▶ [HOW TO COMPLETE THIS TASK]
Gather every line in the records below that contains the word "agent".

(Stored records)
____________________

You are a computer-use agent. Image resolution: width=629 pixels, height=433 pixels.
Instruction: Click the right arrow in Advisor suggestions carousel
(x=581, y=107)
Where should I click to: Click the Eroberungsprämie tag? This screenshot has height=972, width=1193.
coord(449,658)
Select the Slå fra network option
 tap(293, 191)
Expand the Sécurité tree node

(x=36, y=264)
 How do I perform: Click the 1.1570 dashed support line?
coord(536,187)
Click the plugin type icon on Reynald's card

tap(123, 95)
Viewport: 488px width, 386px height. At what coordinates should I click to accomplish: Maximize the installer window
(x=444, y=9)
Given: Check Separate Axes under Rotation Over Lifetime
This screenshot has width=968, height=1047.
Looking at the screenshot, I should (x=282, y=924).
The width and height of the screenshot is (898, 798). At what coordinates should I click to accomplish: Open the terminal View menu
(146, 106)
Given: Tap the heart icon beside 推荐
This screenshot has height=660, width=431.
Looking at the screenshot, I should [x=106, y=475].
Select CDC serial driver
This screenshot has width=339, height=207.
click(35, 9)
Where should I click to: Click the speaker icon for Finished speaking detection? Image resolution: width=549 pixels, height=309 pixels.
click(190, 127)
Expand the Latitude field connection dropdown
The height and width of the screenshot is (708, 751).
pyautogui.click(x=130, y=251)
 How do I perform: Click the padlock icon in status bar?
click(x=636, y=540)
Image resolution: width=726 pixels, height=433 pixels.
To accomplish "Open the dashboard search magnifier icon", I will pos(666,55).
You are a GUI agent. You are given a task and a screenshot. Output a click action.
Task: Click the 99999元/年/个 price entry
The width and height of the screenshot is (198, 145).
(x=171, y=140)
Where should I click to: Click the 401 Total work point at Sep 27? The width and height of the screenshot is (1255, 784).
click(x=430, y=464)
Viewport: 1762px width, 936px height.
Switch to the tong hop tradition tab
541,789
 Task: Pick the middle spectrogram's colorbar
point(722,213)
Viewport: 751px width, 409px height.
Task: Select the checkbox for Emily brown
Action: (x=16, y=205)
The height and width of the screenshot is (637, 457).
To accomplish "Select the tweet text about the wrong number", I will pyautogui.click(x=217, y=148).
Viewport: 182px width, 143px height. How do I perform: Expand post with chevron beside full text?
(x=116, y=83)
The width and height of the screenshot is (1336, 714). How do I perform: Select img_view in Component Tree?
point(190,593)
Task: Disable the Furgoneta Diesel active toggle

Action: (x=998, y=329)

____________________

▶ [SOLUTION]
You are a computer-use agent. Image resolution: width=629 pixels, height=433 pixels.
You are a GUI agent. You are given a task and a screenshot. Output a click action.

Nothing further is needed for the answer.